I heard Brand ask Garis, 'Did you see what happened?'
'No. I was knocked out. But Shirin was alive at the end of it all. Then she, er, sort of disappeared.' He kept his fear tightly clutched within, yet I felt it anyway. T don't know where she went. I can sense her, though. It's strange; it's as if she is close by, but also somehow
remote at the same time.' The sound of water being poured, then a pause. 'How do you feel now?'
'Stronger. I don't suppose you're going to say it, but I know I was near death then, and you brought me back. I am in your debt.' Another pause. 'Shall we bury her?'
'Cabochon knows how I am ever going to tell Temellin this -' Garis sounded sick and his voice faded. 'I shall ride after him today. He must be told.' I felt the ragged edges of his despair.
'And the Stalwarts?'
'I no longer believe in them, Brand. Or in her. Somehow she distorted what should have been true. She has power, but it is not like ours. It is tainted.'
'No.'
They were silent for a time. Two men agreeing to disagree.
'And you, what will you do?' Garis asked him.

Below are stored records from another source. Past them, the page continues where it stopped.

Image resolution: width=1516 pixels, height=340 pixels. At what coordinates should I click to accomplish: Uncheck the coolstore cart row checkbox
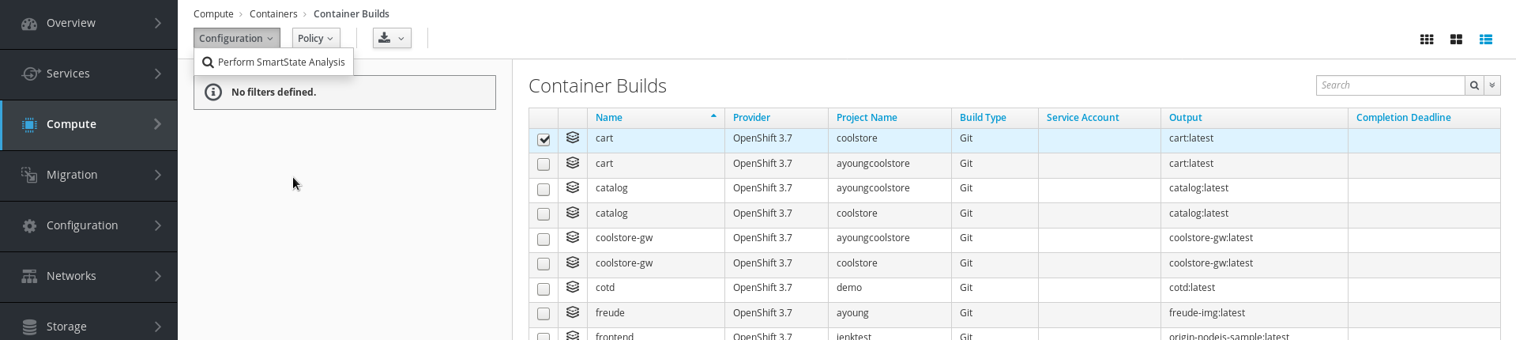coord(544,140)
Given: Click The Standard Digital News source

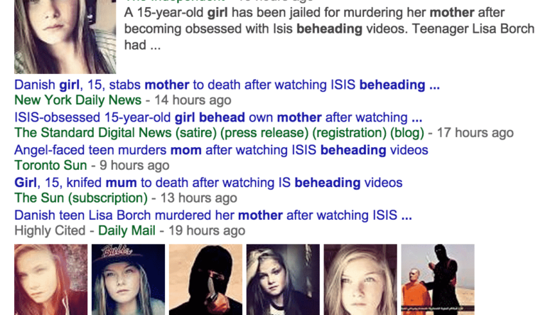Looking at the screenshot, I should coord(220,133).
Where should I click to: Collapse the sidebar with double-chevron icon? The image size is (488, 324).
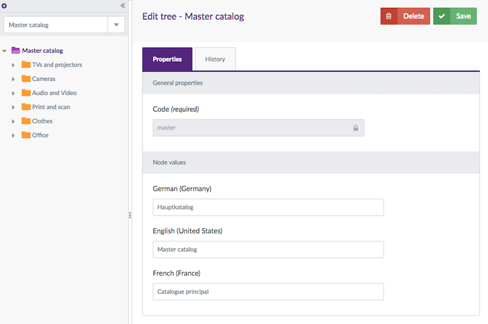point(123,6)
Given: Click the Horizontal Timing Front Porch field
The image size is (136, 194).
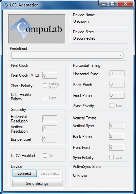Looking at the screenshot, I should coord(117,95).
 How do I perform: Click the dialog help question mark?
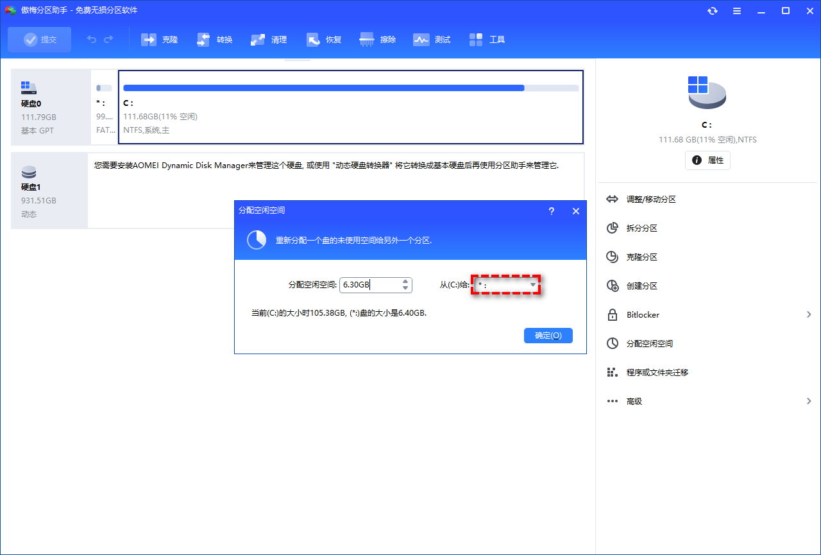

'Wait here for her. She will be back.'
'You witless Altani ass! She doesn't deserve anyone's loyalty.'
'Because she killed Pinar? Come on, Garis, what else could she have done? Pinar was the one who attacked her. I almost died because Ligea hesitated to kill her. That's when Pinar did this to me.'
More silence.
Then Brand's: 'Let's get her buried.'
'Are you sure you're strong enough?'
'A five-year-old could probably flatten me with a cooked turnip, though I think I can help you carry a body. I don't know what you did, Garis, but it was nothing short of miraculous. You don't look so chirpy yourself, come to think of it.'
'All power has its price. That five-year-old would only need half a turnip to'knock me into next week…'
I listened to them leave the room, and relief brought my tears back.
A little later, I was aware of a change in the darkness around me, a thickening. My hands seemed empty. Concepts in my head: Completion. Appreciation. It is done. We thank you. A hand – a mirage of substance rather than vision? – took mine and clasped it. I felt a flood of gratitude, not from one but from a host of individuals, each giving me their blessing through that one hand. Then there seemed to be a movement in the darkness and I felt what might have been lips against my cheek, a kiss as light and as soft as the brush of a falling snowflake. An illusion, of course. Their attempt at a human gesture.
I was once again standing in the room, blinking in sunlight.
I was desperately weak. I had to clutch the wall to support myself as I made my way downstairs, reeling from step to step like a wood-possum drunk on fermented fruit. Then, just as I reached the outside door, I heard Brand say, 'You're going immediately?'
I stopped, leaning against the wall. I could see the two of them through the gap of the half-open door. Garis was holding the bridle of a shleth and Brand, stripped to the waist, was seated on a boulder nearby. An ugly wound ploughed raw and fresh across his stomach. Behind him, a mound – not there the night before – was covered with flowers, living ones: the Mirage Makers paying homage to the mother of their newest companion.